• _Excerpted text_:
[BEGIN]

Press ↓ and loan (or "principal") paid in the selected payment(s) is displayed (PRN=... is displayed).
Press ↓ and interest paid in the selected payment(s) is displayed (INT=... is displayed).

Example.

Suppose a loan of 2000 is repaid by 15 annual payments of $R$ in arrears.
With annual interest rate of 10%, $R={\frac {2000}{a_{{\overline {15}}|0.1}}}\approx 262.95$ .

Exercise.

Example.

Suppose a loan of $L$ is repaid by 20 monthly payments of $0.1L$ in arrears.
Calculate the annual effective interest rate $i$ .

Solution:

The monthly effective interest rate $j$ is calculated by $L=0.1La_{{\overline {20}}|j}\Rightarrow a_{{\overline {20}}|j}=10\Rightarrow j\approx 7.75\%$ (using BA II Plus).
So, the annual effective interest rate $i=(1+j)^{12}-1\approx 145.04\%$ .

Exercise.

Example.

A loan of 1000 is repaid by 12 annual level payments in arrears.
The annual interest rate is 8%.
Then, the outstanding balance at the end of 5th year is 690.86 by pressing 1000 PV 12 N 8 I/Y CPT PMT 2ND PV 5 ENTER ↓ 5 ENTER ↓, and outstanding balance is displayed.

[END]

• _Work instructions_:
1. According to the loan-repayment excerpt, what is the outstanding balance at the end of the 5th year on the loan of 1000?
2. Retype the loan-repayment excerpt, beginning at the words "Calculate the annual" and stopping after "BA II Plus).".
3. Write what follows the final sentence of the loan-repayment excerpt.

• _Information supplied_:

[BEGIN]

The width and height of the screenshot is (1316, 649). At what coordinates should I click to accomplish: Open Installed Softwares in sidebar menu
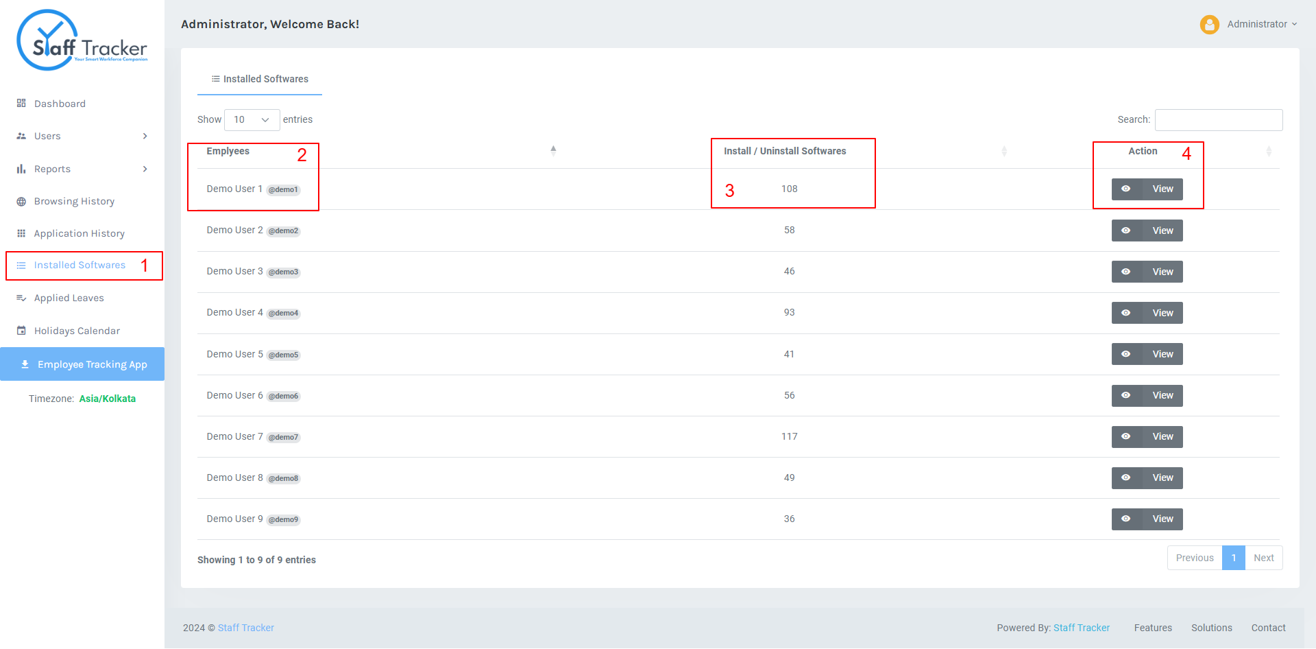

[END]

• _Answers in order_:
1. 690.86

2.
Calculate the annual effective interest rate $i$ .

Solution:

The monthly effective interest rate $j$ is calculated by $L=0.1La_{{\overline {20}}|j}\Rightarrow a_{{\overline {20}}|j}=10\Rightarrow j\approx 7.75\%$ (using BA II Plus).

3.
Exercise.

Now, we consider the amount of interest and principal repayment in each payment made by borrower.

Proposition. (Splitting an installment into principal and interest repayments (level payment)) Let $P_{k}$ be the principal repaid in the $k$ th installment (i.e. $k$ th payment made by borrower), and $I_{k}$ be the amount of interest paid in the $k$ th installment. (This notation has different meaning in the context of Chapter 1.) Suppose the installments made by borrower is level, and each of them equals $R$ . Then,

P_{k}=Rv^{n-k+1},\quad I_{k}=R-P_{k}.

Proof.

First, by definitions, $R=P_{k}+I_{k}$ because the installment is first deducted by the interest due ( $I_{k}$ ), and the remaining amount ( $R-I_{k}$ ) is used to repay principal. Therefore, $I_{k}=R-P_{k}$ .
It remains to prove the formula for $P_{k}$ . By definition, $I_{k}=iB_{k-1}$ because the interest is due on the outstanding balance (before the $k$ th installment).

P_{k}=R-I_{k}=R-iB_{k-1}=R-i\underbrace {Ra_{{\overline {n-k+1}}|}} _{\text{prospective}}=R\left({\cancel {1}}-{\cancel {i}}\left({\frac {{\cancel {1}}-v^{n-k+1}}{\cancel {i}}}\right)\right)=Rv^{n-k+1}

$\Box$

Remark.

We can use BA II Plus to determine $P_{k}$ and $I_{k}$ , which is discussed before.

After splitting each installment, we can make an amortization schedule which illustrates the splitting of each repayment in a tabular form. An example of amortization schedule is as follows:

Amortization schedule for a loan of $a_{{\overline {n}}|}$ repaid over $n$ periods at rate $i$
Period	Payment	Interest paid	Principal repaid	Outstanding loan balance
0	0	0	0	$a_{{\overline {n}}\|}$ (prospective)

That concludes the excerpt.